(Record extracts):
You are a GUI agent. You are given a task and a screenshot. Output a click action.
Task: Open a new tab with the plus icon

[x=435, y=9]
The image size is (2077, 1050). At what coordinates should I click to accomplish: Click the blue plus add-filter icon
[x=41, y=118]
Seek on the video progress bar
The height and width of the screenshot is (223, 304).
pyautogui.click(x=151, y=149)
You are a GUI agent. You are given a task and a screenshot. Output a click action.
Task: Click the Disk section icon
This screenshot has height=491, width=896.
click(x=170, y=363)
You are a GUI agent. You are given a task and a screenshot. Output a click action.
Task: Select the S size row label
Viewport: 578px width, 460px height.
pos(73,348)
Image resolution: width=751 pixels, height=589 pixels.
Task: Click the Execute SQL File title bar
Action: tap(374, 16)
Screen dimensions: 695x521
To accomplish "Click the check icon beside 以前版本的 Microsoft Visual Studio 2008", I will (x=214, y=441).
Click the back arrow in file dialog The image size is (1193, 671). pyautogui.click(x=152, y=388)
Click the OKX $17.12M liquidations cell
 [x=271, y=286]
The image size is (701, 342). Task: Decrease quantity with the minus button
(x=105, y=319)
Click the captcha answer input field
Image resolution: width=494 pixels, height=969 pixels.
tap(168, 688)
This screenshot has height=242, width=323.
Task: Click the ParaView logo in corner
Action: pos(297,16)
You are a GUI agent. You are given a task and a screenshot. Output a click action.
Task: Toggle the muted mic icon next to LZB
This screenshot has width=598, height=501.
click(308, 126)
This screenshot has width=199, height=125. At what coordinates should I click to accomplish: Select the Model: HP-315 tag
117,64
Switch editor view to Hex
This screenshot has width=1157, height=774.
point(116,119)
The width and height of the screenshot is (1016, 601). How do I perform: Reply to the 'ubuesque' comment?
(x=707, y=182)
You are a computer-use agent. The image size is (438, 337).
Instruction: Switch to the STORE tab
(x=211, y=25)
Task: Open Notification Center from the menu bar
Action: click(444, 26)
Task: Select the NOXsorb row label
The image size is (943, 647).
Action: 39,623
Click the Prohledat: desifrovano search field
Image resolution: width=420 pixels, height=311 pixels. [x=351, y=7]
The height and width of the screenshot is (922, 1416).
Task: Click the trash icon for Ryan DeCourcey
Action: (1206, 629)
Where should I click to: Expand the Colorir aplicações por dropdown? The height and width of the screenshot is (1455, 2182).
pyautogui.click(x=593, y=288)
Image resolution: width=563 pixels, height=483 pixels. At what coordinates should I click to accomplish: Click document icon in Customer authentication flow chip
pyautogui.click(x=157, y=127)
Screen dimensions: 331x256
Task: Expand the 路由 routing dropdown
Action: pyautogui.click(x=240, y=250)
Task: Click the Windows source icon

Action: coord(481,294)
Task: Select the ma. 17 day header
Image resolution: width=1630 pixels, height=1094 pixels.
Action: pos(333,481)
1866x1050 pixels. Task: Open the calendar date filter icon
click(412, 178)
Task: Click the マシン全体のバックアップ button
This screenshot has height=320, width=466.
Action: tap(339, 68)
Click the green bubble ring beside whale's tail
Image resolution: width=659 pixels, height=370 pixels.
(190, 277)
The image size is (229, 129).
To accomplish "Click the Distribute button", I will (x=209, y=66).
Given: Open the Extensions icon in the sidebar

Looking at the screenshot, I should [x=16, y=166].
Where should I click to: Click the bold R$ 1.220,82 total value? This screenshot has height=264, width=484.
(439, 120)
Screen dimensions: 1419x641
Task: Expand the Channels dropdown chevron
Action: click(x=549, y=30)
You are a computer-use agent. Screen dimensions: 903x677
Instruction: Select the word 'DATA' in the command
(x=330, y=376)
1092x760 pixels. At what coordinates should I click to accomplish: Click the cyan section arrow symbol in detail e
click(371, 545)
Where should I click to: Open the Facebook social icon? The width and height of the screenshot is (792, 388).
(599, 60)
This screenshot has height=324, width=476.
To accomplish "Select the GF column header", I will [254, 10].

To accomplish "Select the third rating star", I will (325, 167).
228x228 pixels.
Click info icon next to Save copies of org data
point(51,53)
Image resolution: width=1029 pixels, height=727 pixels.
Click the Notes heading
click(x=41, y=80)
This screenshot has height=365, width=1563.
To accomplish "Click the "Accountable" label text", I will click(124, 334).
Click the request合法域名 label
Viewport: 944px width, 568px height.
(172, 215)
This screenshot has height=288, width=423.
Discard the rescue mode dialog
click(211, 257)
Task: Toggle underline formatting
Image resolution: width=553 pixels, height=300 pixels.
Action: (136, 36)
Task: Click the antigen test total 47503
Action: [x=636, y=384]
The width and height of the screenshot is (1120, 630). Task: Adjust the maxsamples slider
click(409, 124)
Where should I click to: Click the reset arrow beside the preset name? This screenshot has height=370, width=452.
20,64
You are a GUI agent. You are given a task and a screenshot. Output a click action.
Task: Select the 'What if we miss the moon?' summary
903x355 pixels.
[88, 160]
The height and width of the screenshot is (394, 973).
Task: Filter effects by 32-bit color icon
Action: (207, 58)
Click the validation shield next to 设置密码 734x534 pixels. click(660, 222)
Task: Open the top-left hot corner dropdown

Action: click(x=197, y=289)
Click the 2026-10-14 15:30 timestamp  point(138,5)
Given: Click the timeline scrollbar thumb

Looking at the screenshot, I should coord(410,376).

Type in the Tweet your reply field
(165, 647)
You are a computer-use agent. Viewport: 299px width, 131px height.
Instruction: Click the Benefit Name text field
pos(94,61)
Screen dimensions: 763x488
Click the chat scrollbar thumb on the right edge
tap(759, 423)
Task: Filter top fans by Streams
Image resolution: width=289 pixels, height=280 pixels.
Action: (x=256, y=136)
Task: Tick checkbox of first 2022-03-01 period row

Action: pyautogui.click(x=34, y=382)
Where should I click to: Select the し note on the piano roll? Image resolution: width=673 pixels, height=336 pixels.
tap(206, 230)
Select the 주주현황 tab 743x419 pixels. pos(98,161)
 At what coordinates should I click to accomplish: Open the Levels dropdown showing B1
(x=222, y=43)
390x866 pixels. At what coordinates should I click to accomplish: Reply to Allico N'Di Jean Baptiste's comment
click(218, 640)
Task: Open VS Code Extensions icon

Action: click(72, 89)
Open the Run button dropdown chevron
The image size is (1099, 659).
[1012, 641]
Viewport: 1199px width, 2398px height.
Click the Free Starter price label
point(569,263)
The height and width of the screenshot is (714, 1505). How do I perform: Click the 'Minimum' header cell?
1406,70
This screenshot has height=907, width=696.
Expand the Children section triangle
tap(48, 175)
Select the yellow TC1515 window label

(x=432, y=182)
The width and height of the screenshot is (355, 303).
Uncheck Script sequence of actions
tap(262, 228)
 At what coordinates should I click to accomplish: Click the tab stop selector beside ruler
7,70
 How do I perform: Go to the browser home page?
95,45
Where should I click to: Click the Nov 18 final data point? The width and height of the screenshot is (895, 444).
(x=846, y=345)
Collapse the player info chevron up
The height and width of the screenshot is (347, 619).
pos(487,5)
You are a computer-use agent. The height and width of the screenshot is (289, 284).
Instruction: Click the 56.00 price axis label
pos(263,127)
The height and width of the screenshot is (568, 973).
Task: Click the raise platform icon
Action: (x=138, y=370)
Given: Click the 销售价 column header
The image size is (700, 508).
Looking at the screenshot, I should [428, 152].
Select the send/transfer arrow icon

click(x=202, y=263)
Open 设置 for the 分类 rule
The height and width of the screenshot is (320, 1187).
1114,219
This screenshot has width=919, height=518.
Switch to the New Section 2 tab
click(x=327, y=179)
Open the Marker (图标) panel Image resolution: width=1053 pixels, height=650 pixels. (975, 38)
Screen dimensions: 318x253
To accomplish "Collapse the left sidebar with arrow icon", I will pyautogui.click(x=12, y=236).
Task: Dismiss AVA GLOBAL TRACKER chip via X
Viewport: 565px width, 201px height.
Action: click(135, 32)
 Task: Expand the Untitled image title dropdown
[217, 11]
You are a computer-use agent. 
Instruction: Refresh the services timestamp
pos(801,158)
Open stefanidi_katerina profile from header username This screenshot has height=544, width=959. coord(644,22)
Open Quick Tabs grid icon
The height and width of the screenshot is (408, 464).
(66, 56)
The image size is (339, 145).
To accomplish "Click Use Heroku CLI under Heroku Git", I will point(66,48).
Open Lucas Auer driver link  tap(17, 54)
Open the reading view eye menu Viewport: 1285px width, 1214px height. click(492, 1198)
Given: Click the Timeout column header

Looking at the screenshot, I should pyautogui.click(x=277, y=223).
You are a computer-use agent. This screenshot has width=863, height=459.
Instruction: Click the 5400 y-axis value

(Exercise instructions): Reproduce the records line for line, from the very first line through the line containing "[x=271, y=286]", with both of those lines included.

(Output below):
You are a GUI agent. You are given a task and a screenshot. Output a click action.
Task: Open a new tab with the plus icon

[x=435, y=9]
The image size is (2077, 1050). At what coordinates should I click to accomplish: Click the blue plus add-filter icon
[x=41, y=118]
Seek on the video progress bar
The height and width of the screenshot is (223, 304).
pyautogui.click(x=151, y=149)
You are a GUI agent. You are given a task and a screenshot. Output a click action.
Task: Click the Disk section icon
This screenshot has height=491, width=896.
click(x=170, y=363)
You are a GUI agent. You are given a task and a screenshot. Output a click action.
Task: Select the S size row label
Viewport: 578px width, 460px height.
pos(73,348)
Image resolution: width=751 pixels, height=589 pixels.
Task: Click the Execute SQL File title bar
Action: tap(374, 16)
Screen dimensions: 695x521
To accomplish "Click the check icon beside 以前版本的 Microsoft Visual Studio 2008", I will (x=214, y=441).
Click the back arrow in file dialog The image size is (1193, 671). pyautogui.click(x=152, y=388)
Click the OKX $17.12M liquidations cell
 [x=271, y=286]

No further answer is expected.